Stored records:
=== Section Start ===

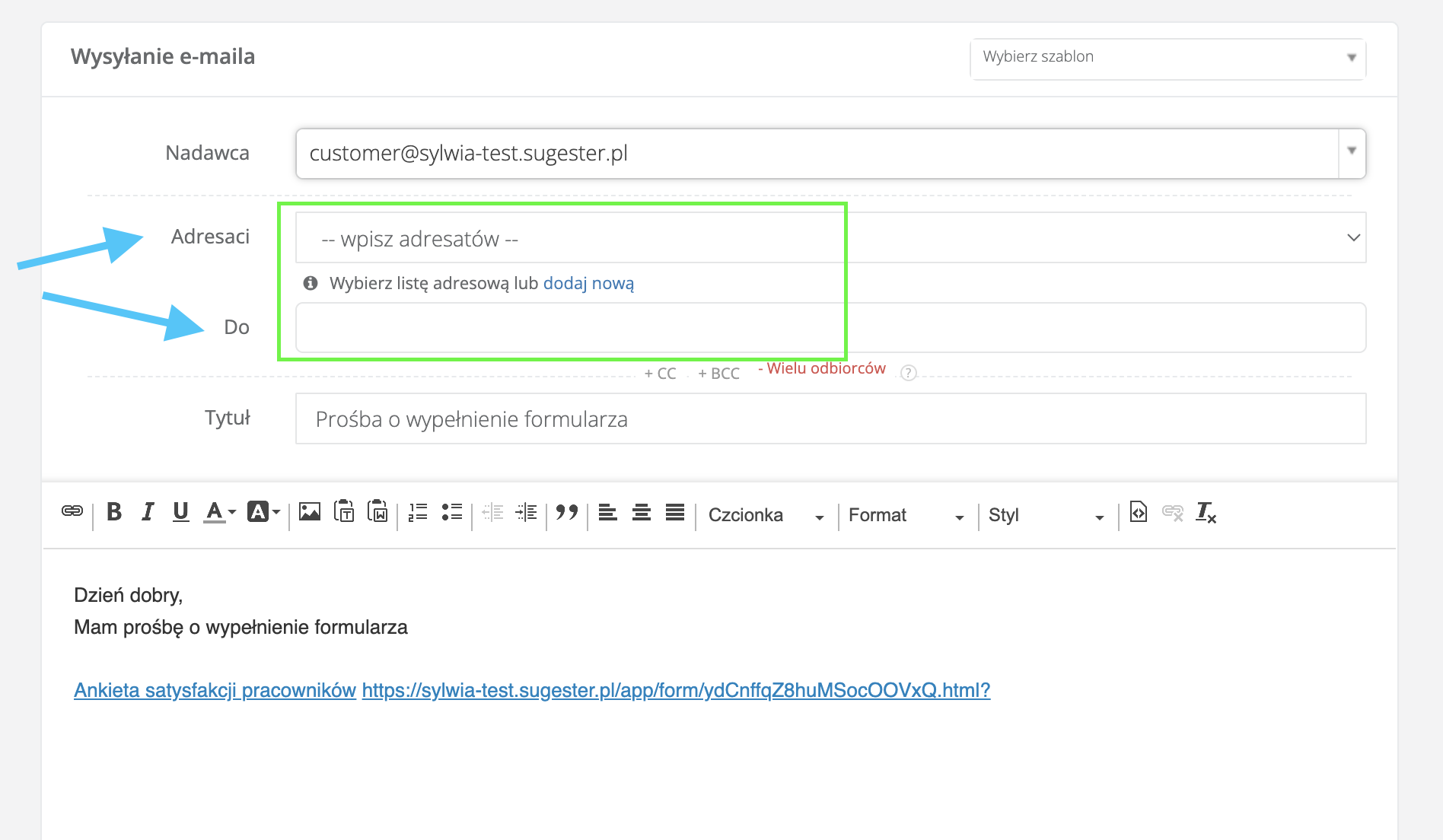This screenshot has width=1443, height=840.
Task: Expand the Czcionka font dropdown
Action: tap(766, 515)
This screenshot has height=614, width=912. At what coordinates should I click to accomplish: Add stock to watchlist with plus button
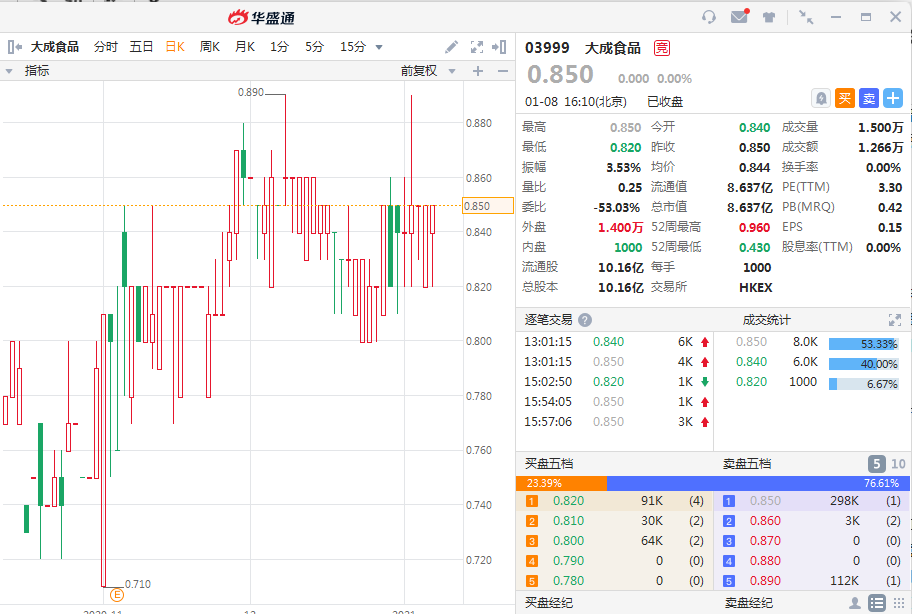tap(893, 98)
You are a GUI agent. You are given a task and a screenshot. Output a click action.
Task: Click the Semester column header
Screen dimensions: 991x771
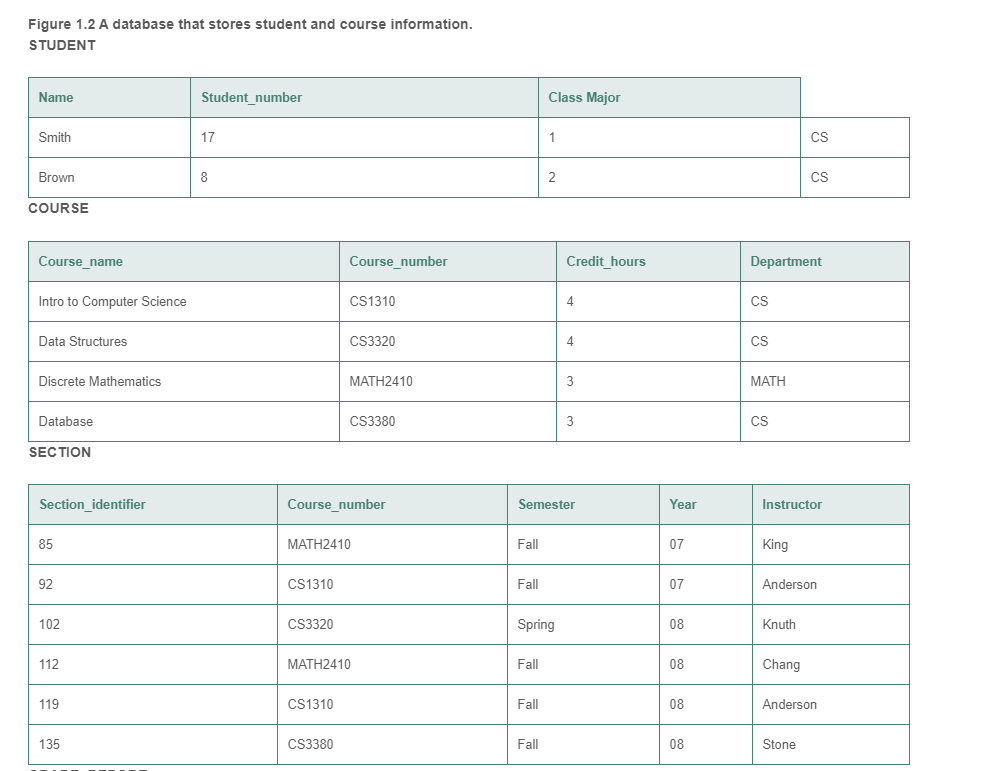[546, 504]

=== Section End ===

Work instructions ::
Please copy exactly the lines from the one containing "This screenshot has height=614, width=912." through the last line of the records, both ends included, and leave out any pictures.

Answer for the task ::
This screenshot has height=614, width=912. At what coordinates should I click to accomplish: Add stock to watchlist with plus button
tap(893, 98)
You are a GUI agent. You are given a task and a screenshot. Output a click action.
Task: Click the Semester column header
Screen dimensions: 991x771
[546, 504]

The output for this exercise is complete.